For as long as I can remember, words have mattered to me - my childhood, my various stages of girl-child yearning to be a woman, found me nose to the broken spine of a book, sitting as close to the book shelves of the school library so as to get to the newest, freshest smelling book first, searching, searching, searching for a new character to connect with, a first kiss to be visualized in my head, discoveries of a craft, I had no idea at the time, that would shape my coping skills and therapeutic habits.
For as long as I can remember, words have mattered to me - and I was often too smart-mouthed to think through those that came out of my mouth - but mattered to me, they did, all the same.
My twenties found me in classrooms, in lectures, in workshops - writing, writing, writing - and eventually learning to love the painful, intense process of editing and revising - because that's life, right? Live out a sentence - and then revise your steps, your breaths, the position of a cock-eyed head and a bit lip - revise it and edit it for the next time - if there would be a next time.
Live out a sentence . . .
In the midst of growing pains that have far less to do with aching joints and much greater matter and emphasis on the heart and the repercussions of broken promises - words still matter a great deal. Sentences get strung together as I think out loud for others to read about what happened that one night, in the room I should have never been in - the conversation that happened in the quiet of the sunrise with the only One who loves me through every dirty digression I commit - in the quiet room with only the almost silent clicks of keys - words still matter . . .
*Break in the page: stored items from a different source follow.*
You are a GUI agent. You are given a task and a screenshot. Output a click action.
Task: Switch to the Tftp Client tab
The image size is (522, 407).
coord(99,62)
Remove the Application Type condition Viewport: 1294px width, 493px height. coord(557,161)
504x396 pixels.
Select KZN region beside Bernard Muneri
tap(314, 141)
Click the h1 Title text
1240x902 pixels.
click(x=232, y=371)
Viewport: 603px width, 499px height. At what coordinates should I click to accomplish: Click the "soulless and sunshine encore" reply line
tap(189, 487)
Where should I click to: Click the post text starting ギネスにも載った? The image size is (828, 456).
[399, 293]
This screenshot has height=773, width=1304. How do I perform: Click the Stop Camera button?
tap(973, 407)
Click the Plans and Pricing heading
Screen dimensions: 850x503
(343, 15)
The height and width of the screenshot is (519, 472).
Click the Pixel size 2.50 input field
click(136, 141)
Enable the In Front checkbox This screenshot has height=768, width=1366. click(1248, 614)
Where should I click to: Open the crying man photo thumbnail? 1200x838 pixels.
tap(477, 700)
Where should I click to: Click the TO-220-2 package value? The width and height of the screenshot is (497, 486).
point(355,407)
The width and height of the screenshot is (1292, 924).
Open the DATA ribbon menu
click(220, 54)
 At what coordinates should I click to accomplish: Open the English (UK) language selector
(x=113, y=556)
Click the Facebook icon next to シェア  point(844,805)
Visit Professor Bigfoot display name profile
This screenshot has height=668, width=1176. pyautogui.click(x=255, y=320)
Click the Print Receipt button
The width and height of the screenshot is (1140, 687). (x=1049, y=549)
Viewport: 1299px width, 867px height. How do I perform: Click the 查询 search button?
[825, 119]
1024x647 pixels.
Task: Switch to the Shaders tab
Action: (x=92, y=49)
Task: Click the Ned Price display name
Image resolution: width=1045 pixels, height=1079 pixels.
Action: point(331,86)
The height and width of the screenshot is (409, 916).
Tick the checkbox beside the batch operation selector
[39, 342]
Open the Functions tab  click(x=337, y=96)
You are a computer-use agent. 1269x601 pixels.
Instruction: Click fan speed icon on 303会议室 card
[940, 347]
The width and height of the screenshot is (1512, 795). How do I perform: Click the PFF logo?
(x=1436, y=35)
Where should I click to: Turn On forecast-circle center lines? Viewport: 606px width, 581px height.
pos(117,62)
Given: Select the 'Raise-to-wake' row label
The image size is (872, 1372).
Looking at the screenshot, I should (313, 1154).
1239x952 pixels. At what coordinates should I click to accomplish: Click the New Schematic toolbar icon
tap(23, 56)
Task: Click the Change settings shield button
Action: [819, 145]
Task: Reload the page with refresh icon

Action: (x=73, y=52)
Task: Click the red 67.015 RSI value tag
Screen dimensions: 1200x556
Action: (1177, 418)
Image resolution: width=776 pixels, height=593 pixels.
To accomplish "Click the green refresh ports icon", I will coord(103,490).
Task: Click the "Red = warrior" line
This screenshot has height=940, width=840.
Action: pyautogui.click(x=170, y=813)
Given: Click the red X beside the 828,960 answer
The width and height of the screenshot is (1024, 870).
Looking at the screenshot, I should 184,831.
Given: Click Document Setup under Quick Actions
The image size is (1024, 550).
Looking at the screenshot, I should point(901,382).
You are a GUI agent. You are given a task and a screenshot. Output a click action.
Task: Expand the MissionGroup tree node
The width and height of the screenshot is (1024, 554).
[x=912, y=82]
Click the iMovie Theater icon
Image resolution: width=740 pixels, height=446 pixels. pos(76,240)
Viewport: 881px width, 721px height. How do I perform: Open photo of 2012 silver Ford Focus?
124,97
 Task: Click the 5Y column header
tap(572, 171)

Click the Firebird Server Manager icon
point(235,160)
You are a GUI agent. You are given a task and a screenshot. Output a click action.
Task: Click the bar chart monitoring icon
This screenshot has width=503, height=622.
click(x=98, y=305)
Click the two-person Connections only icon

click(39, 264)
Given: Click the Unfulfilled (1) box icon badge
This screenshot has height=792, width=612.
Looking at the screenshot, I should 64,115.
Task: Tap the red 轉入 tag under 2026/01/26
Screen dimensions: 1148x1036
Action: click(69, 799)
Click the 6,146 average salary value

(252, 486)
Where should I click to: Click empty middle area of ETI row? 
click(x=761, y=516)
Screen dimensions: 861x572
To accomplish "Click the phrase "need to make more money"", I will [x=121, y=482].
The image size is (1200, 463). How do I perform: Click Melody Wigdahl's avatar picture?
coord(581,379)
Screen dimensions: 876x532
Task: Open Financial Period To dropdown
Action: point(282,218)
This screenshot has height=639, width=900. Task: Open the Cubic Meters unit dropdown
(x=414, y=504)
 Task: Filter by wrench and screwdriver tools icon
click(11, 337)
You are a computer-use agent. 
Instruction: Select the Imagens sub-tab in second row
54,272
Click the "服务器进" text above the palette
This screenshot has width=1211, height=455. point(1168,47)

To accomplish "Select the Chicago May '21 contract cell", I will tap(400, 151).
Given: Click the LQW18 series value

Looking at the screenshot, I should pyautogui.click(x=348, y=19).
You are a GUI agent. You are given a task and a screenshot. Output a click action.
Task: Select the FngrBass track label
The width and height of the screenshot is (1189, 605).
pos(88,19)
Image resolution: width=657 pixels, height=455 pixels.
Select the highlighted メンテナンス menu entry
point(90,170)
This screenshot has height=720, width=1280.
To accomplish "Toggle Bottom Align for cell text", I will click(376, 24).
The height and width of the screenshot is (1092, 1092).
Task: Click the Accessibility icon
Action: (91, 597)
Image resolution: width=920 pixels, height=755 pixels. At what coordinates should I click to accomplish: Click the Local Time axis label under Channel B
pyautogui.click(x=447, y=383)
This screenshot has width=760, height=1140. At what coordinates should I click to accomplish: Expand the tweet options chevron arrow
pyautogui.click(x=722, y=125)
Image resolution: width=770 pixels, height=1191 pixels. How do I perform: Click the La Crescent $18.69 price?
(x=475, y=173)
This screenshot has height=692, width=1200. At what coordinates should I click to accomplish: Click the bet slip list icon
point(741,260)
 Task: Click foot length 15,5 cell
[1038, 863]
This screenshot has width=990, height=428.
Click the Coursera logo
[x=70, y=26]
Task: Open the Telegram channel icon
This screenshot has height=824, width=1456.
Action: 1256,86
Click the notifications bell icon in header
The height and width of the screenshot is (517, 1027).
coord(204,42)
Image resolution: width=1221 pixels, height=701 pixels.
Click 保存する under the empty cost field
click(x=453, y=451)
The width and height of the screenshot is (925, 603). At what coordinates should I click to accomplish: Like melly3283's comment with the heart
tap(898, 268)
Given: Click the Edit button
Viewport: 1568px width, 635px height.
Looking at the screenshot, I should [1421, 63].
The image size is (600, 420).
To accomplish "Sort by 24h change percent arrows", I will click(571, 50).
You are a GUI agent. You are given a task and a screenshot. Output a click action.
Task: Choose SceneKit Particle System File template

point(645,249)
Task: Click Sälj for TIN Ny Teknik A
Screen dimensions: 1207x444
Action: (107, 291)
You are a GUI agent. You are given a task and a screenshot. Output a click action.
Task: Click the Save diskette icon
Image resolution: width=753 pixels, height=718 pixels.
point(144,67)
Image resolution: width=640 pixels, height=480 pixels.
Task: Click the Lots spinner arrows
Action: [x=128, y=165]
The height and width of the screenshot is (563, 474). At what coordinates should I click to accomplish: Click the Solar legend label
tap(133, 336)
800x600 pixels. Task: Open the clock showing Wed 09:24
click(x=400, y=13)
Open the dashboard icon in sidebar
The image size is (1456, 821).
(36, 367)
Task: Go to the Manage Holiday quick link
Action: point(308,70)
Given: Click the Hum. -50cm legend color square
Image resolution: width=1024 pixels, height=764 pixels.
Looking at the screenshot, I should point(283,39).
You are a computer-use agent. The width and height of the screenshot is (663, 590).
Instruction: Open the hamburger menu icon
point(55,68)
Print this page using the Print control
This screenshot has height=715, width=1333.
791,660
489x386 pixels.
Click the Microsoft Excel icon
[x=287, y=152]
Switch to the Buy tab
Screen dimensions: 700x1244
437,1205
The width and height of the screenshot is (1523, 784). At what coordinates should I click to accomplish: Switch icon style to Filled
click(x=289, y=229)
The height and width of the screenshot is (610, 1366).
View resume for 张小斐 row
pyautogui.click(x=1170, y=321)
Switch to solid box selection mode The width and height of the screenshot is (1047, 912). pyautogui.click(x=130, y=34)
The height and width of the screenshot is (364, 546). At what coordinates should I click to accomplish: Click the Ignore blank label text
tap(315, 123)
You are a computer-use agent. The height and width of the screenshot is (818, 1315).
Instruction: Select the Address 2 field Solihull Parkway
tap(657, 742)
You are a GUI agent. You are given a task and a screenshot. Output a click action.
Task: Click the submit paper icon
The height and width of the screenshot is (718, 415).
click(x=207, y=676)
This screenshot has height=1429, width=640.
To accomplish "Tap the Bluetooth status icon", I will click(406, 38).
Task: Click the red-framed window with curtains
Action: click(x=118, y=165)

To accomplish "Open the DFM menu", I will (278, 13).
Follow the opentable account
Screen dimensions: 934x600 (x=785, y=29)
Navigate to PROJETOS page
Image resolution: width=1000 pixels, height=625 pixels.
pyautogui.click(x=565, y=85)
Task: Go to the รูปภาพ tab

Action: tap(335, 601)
Sometimes a life feels like it might need a quick CtrlAltDelete . . .
It used to be quotes - I would comb websites and books for them; I can still remember the painstaking time I took to select my senior quote for the yearbook - this is how people might remember you, Steph - this may be the only and very last thing they have to remember you by . . . And so I poured over letters and words, artists and writers, singers and actors - because words mattered and this quote, this single line next to a posed photo, that really didn't look all that much like me to begin with, was so important - detrimental to who I might go out and grow up to be.
I often wonder just what people thought of me after reading that quote - did they think at all . . .
College made me quite aware of how key the selection of words can be - to a young girl who wishes to set the world on fire with the very tidbits dancing off the tip of her tongue; phrasing matters, timing matters, sentence structure matters - and are you sure you really don't want ANY dialogue in that piece? It feels like it's missing something - oh, no, it's entrancing, it's divine, it's . . .
College made me question every word I put into the universe - so much that I almost just stopped . . .
Big girl job comes along and I am with children - teaching and mentoring and trying to make a difference and I am always questioning those words - that was too harsh - cut them a break - really? I mean, REALLY? did that just flow out of my mouth! But, I love you all, I do, I do, I do - I love you and I want to help you - you just might need to tell me how.
Words matter - a whole heap and bushel and peck - they matter . . .
Habakkuk wrestles with the ways of the world - He is troubled that the things that are happening around him are being allowed to happen at all. Much of the book named after him is a deep dialogue between he and the Lord - a little back and forth, if you will. But here's how I know that Habakkuk was a man who knew words mattered:
Though the fig tree does not bud
and there are no grapes on the vines,
though the olive crop fails
and the fields produce no food,
though there are no sheep in the pen
and no cattle in the stalls,
18 yet I will rejoice in the Lord,
I will be joyful in God my Savior.
Habakkuk said YET. He realized there was reason behind the distress, there was a story unfolding within the disorder, there were joys to be sung.
You see, words have always mattered to me - but they've seemed to have existed in planes in which they were formulating excuses; they were easily manipulating justifications; they were of important matter because they were falsehoods I was clinging to.
So much time is perpetually filled with me throwing parties of pity for my singleness, my full-figured-ness, and I'm not understood, but I'm too tired, and I want what I want now, now, now, NOW - Do You hear me? Why am I being punished?
Just who do I think I am - I'm not so special in my messiness; and no one is punishing me - He's just waiting for me to leave it with Him.
Because - aren't I given a brand new day with each sunrise? And haven't I grown since I moved past that sorry excuse of a relationship? And don't I know that He fulfills His promises? And just who am I kidding - because one day that one cookie just might ACTUALLY kill me - if I do not get up and MOVE. And I am in this valley because this is where the change happens, where the molding is done, where I need Him the most.
Words matter - because my buts need to become yet's - and my heart needs to seek His face in every situation - because He is not done with me.
Because He will never give up.
Because I disappoint Him, I hurt Him, I wander from Him, yet He loves me, cherishes me, and knew every move I was going to make before I came to exist.
Words have always mattered a great deal to me - because I believe life is not defined by the buts and the or's - life is thriving in the yet's.